Skip the pictures. Transcribe the rest of the data below without changing a word.

*Information supplied*.
────────────────────────────────────────
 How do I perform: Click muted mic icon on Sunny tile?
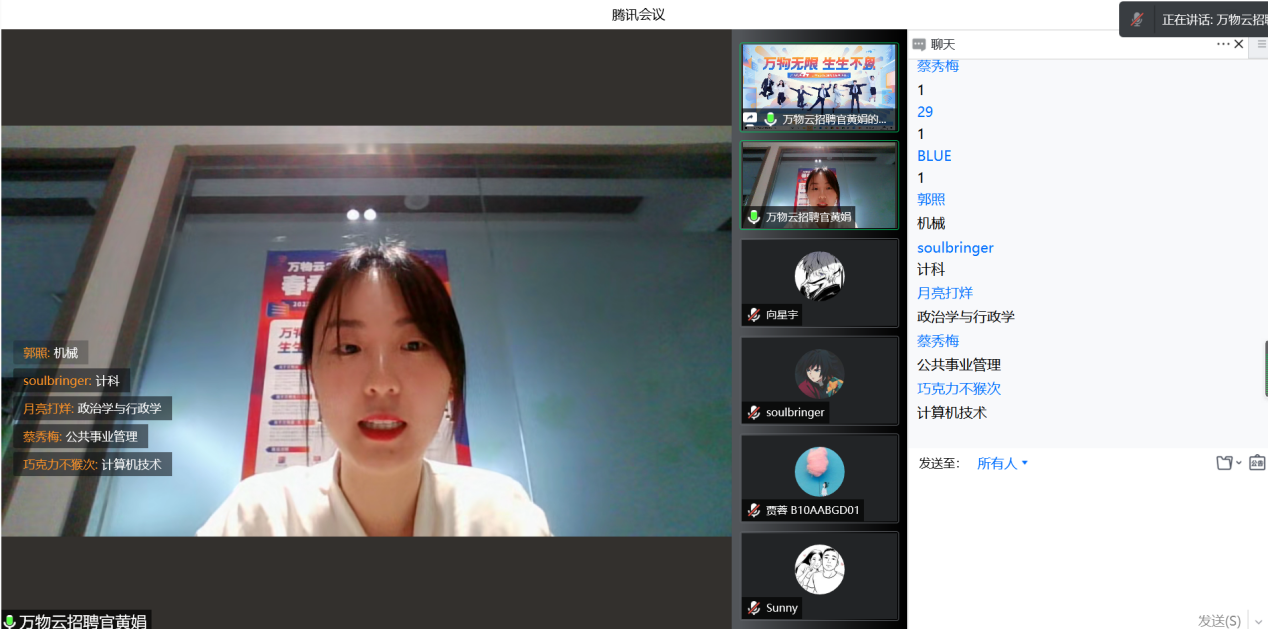(754, 608)
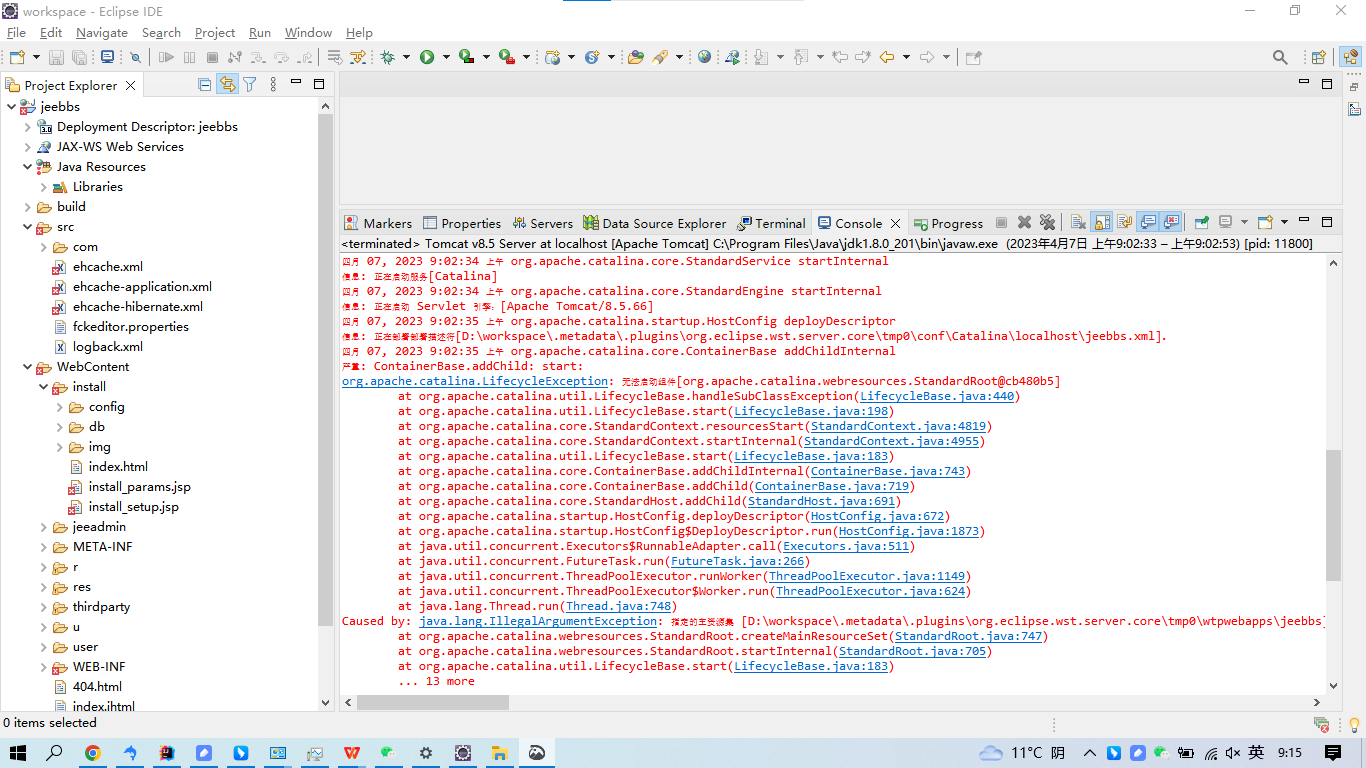Select install_setup.jsp in Project Explorer
The width and height of the screenshot is (1366, 768).
click(x=133, y=507)
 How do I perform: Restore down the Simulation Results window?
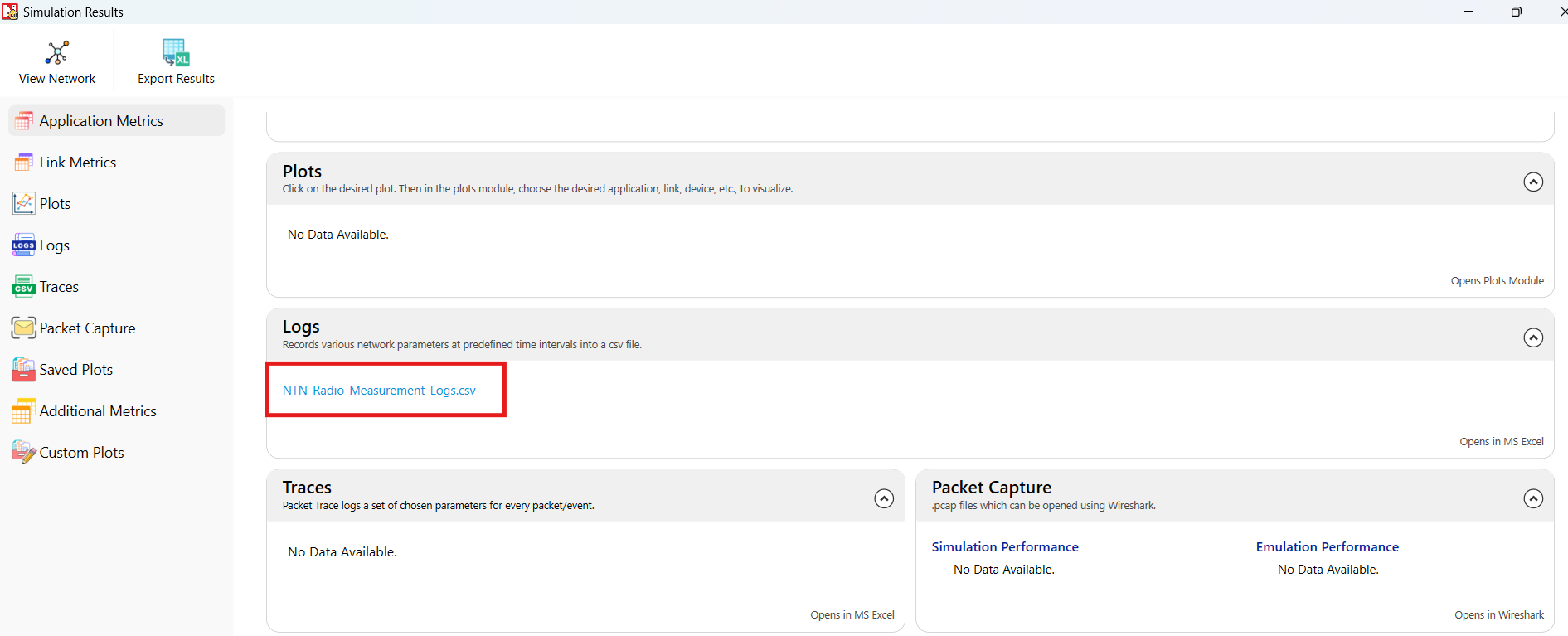pos(1516,12)
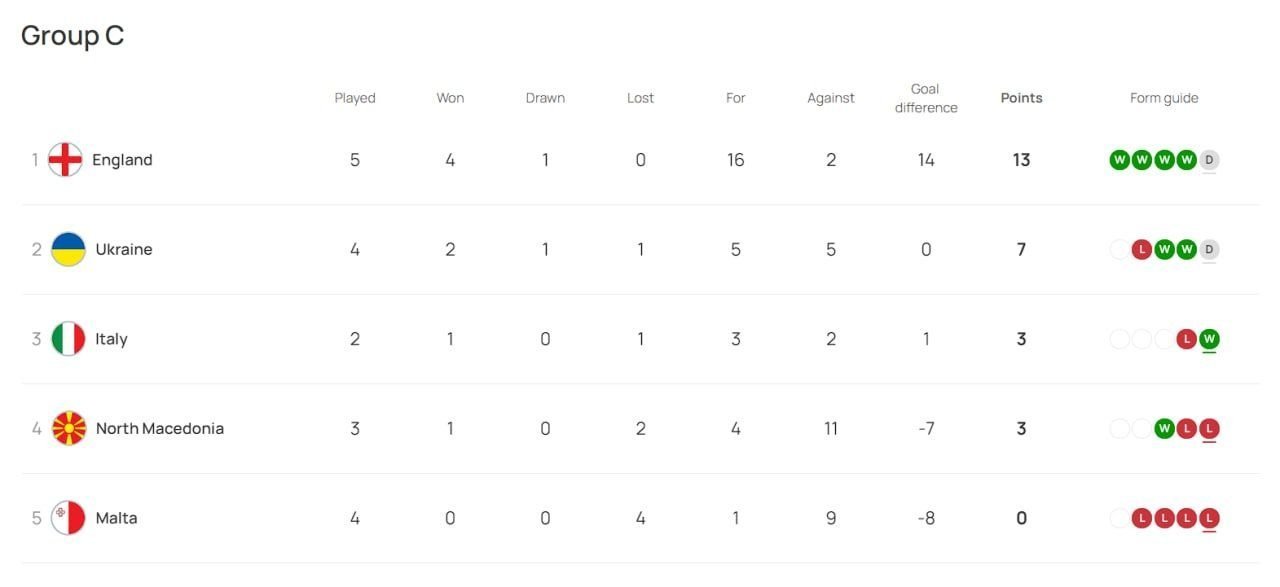The height and width of the screenshot is (587, 1280).
Task: Click the Group C heading
Action: point(72,35)
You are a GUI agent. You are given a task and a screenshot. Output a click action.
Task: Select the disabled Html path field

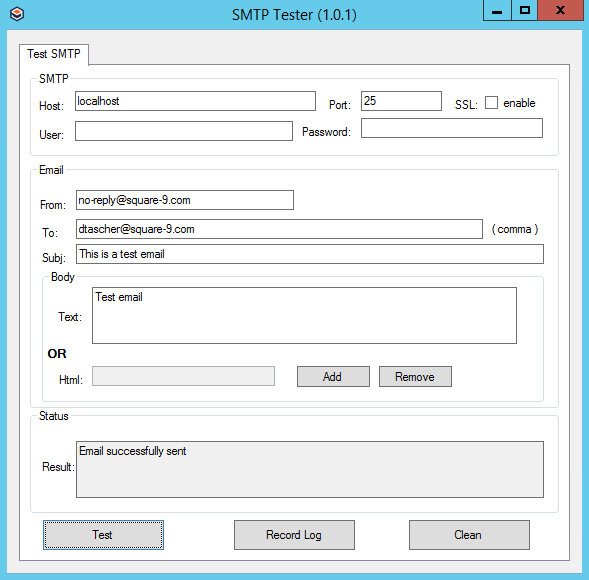pos(183,376)
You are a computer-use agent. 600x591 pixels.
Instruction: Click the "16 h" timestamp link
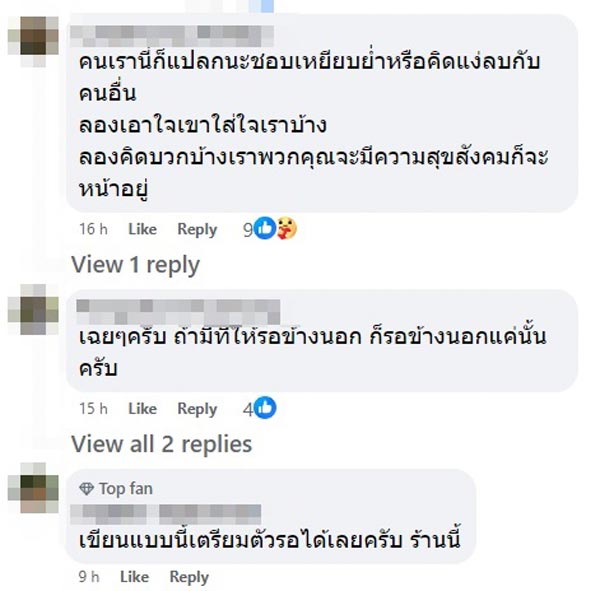tap(93, 229)
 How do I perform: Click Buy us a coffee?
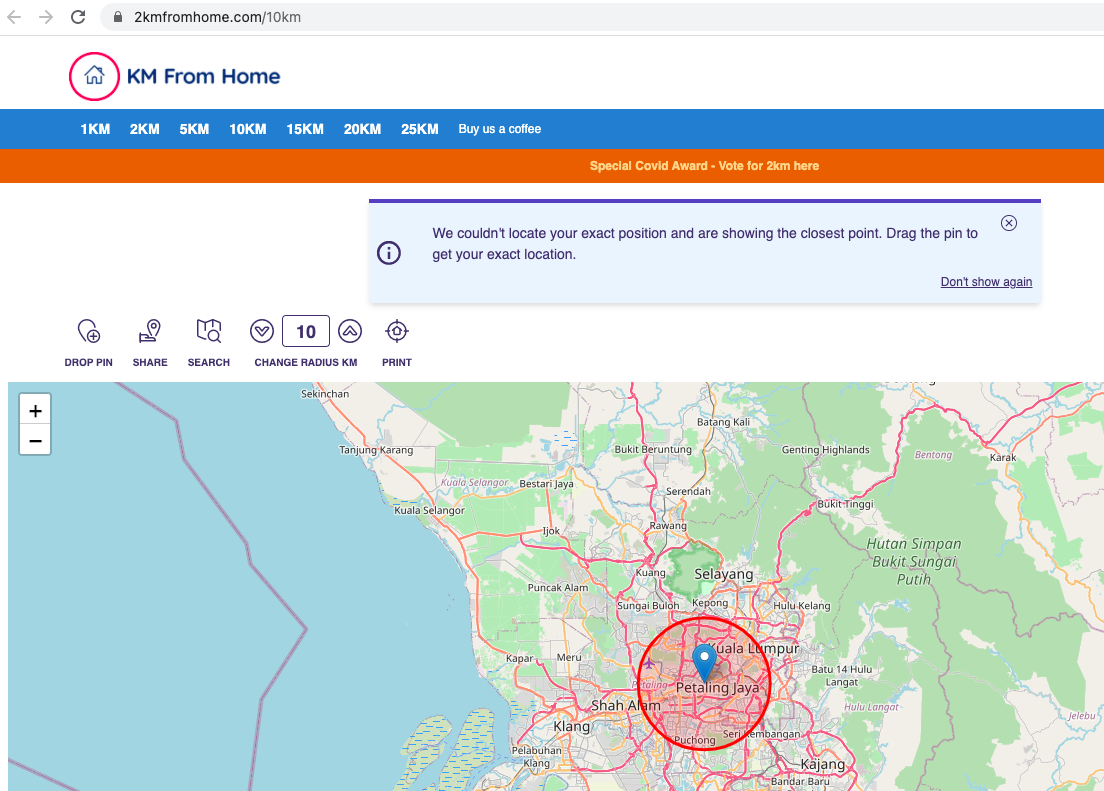pyautogui.click(x=500, y=128)

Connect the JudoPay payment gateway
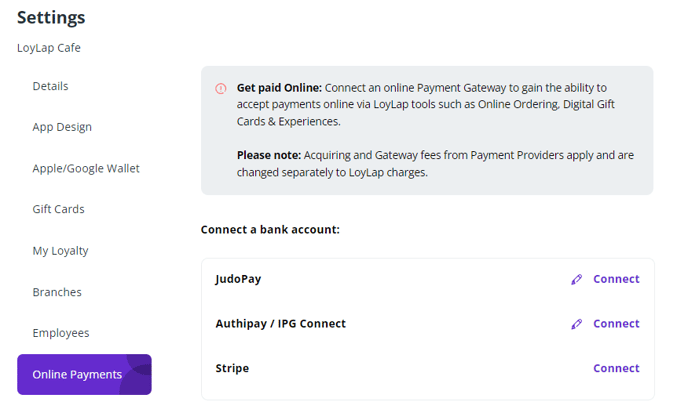point(616,279)
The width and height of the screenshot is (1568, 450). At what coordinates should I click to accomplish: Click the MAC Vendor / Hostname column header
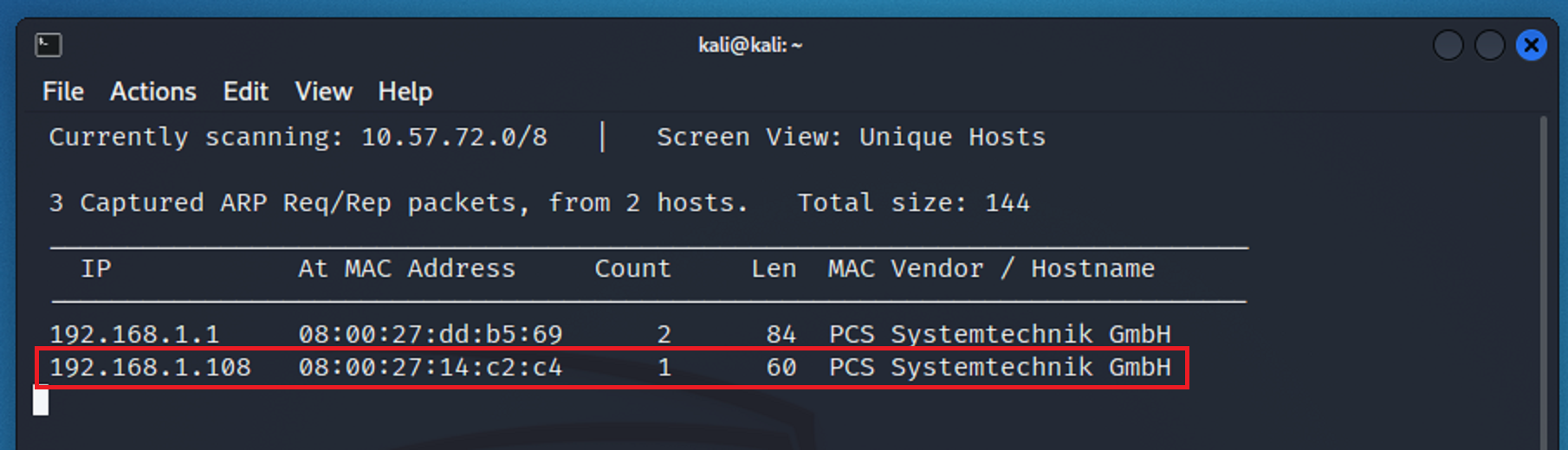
────────────────────────────────────────
*The answer*.
 How do I perform: Click muted mic icon on Sunny tile?
(754, 608)
Select install_setup.jsp in Project Explorer
The width and height of the screenshot is (1366, 768).
click(x=133, y=507)
 How do I perform: Restore down the Simulation Results window?
pos(1516,12)
The height and width of the screenshot is (587, 1280).
Task: Click the Group C heading
Action: point(72,35)
You are a GUI agent. You are given a task and a screenshot. Output a click action.
Task: Select the disabled Html path field

pos(183,376)
You are a computer-use agent. 600x591 pixels.
Instruction: Click the "16 h" timestamp link
tap(93, 229)
 How do I perform: Click Buy us a coffee?
pyautogui.click(x=500, y=128)

Connect the JudoPay payment gateway
point(616,279)
The width and height of the screenshot is (1568, 450). At what coordinates should I click to accomplish: Click the MAC Vendor / Hostname column header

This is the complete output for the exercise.